Member of the Storting
- Incumbent
- Assumed office 1 October 2025
- Constituency: Akershus

Mayor of Lørenskog
- In office 21 October 2015 – 18 October 2023
- Deputy: Ernst-Modest Herdieckerhoff (MDG)
- Preceded by: Åge Tovan (Ap)
- Succeeded by: Amine Mabel Andresen (H)

Deputy Mayor of Lørenskog
- In office 17 October 2007 – 21 October 2015
- Mayor: Åge Tovan (Ap)
- Preceded by: Martin Bjerke (SV)
- Succeeded by: Ernst-Modest Herdieckerhoff (MDG)

Personal details
- Born: 22 November 1962 (age 63)
- Party: Labour

= Ragnhild Bergheim =

Norwegian politician

Ragnhild Synnøve Bergheim (born 22 November 1962) is a Norwegian politician from the Labour Party (Ap).
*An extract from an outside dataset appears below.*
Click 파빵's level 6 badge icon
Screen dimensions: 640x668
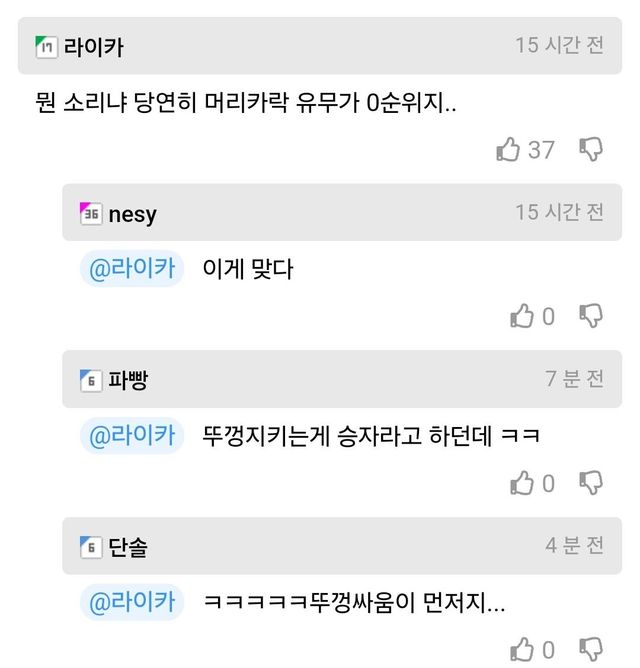point(91,380)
She was mayor of Lørenskog municipality from 2015 to 2023.
== Career ==
Bergheim became mayor of Lørenskog municipality after the 2015 Norwegian local elections and was re-elected in 2019. Prior to this, she had been deputy mayor since 2007. She was elected to the Storting in the 2025 Norwegian parliamentary election.

She previously worked as a nurse at the company AstraZeneca.